Part of the reason for Crane’s supreme self-confidence and precocious ambition arose from the fact that his enthusiasm for writing was not watered down by much formal education. His reading became a way of escaping from the war between his parents. In his teens and early twenties he found the poets he was looking for in the same way as rushing water will find a steep incline. He read Shakespeare, Drayton, Donne, Blake, Keats, Shelley, Coleridge, Whitman, Poe, Baudelaire, Rimbaud, and Eliot with delight, and also the work of the Jacobean dramatists. And in the same years he could also list the poets whose work he disliked; they included Milton, Byron, Tennyson, and Amy Lowell.

In 1917 his mother suggested that he drop the “Harold” when he published his poems:

In signing your name to your contributions & later to your books do you intend to ignore your mother’s side of the house entirely…. How would “Hart Crane” be.

His father disapproved of his interest in becoming a writer:

Poetry is alright; your chosen vocation is alright, but when you are living in New York and spending $2 a week for tutoring [in French], out of an allowance of $25, it is not alright; it isn’t as things should be.

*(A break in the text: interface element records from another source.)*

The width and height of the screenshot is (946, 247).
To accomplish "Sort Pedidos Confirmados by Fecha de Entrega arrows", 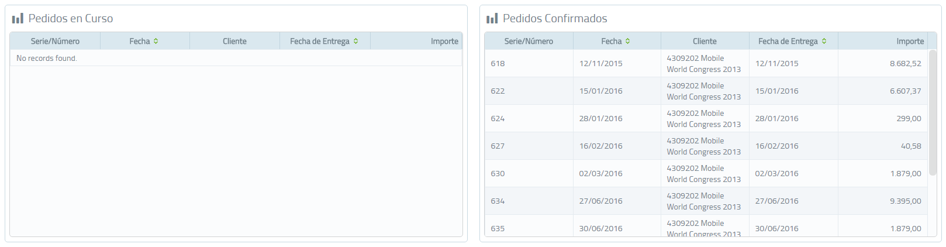I will (x=824, y=41).
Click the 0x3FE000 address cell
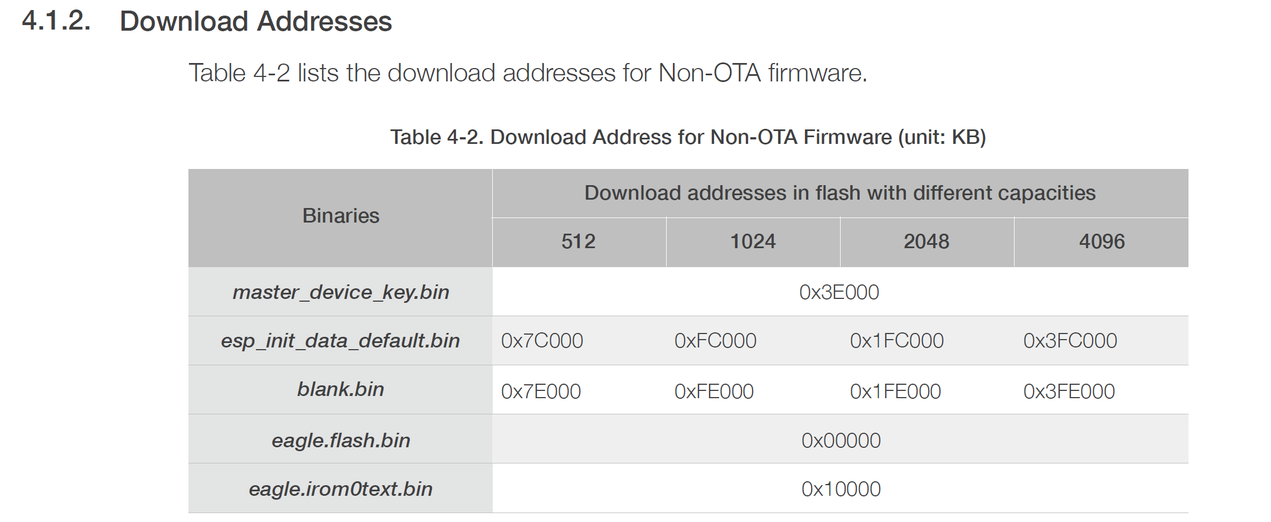Viewport: 1271px width, 522px height. click(1069, 392)

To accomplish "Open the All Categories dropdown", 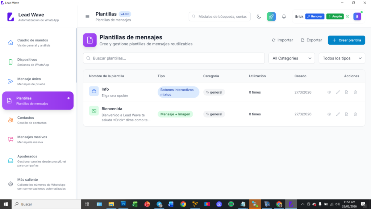I will click(x=292, y=58).
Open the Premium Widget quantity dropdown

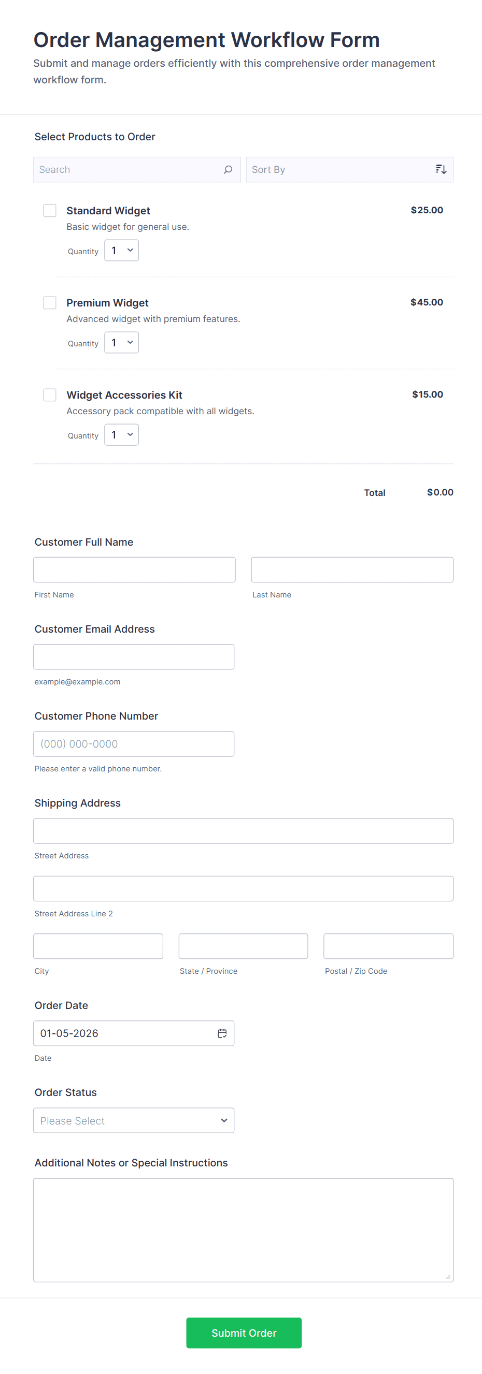pyautogui.click(x=121, y=342)
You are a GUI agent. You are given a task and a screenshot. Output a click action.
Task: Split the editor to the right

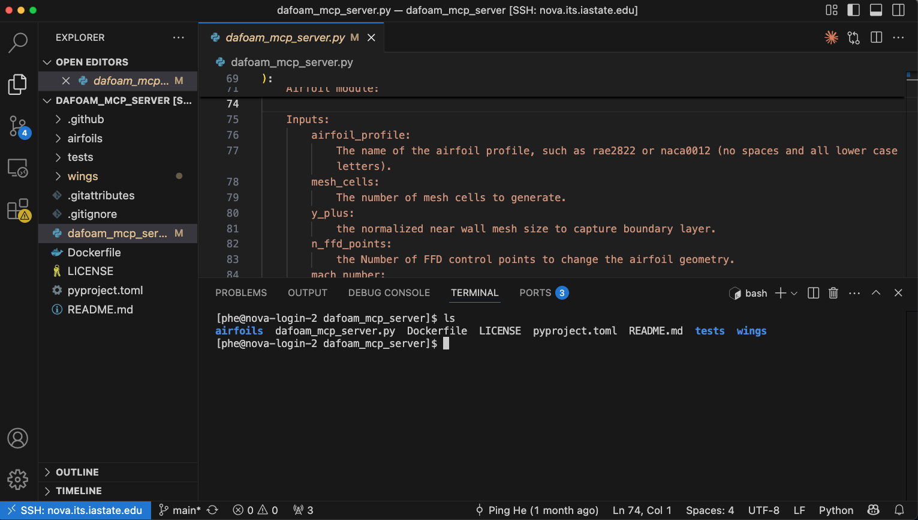pyautogui.click(x=876, y=37)
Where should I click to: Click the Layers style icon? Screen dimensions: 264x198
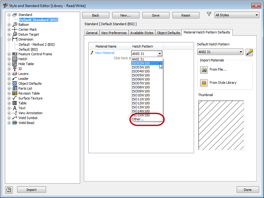[x=14, y=74]
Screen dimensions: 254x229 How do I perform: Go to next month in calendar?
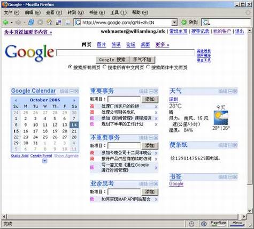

In his late teens and early twenties Crane moved between New York and Cleveland, getting intermittent support, financial and emotional, from one or the other of his parents, and making literary friends, including Sherwood Anderson, whom he admired, and later Allen Tate, Waldo Frank, and Eugene O’Neill, and meeting editors wherever he could. He had a number of homosexual love affairs. He read Dostoevsky with considerable interest, and “that delightful Moby Dick,” and then a smuggled copy of James Joyce’s Ulysses, writing to a friend: “He is the one above all others I should like to talk to.” Eventually in January 1920, having worked at odd jobs and published poems in magazines, he went to work for his father’s company. But relations remained strained and in 1921 Crane severed contact with his father for more than two years. The following year he began working as an advertising copywriter and held jobs in advertising agencies in Cleveland and New York between periods that he devoted to either writing or drinking or both.

  1. 1

    Monroe published “At Melville’s Tomb” along with her own letter to Crane and his reply in the October 1926 issue of Poetry.

  2. 2

    Ezra Pound, on the other hand, disliked his early work and advised the editors of The Little Review not to publish him.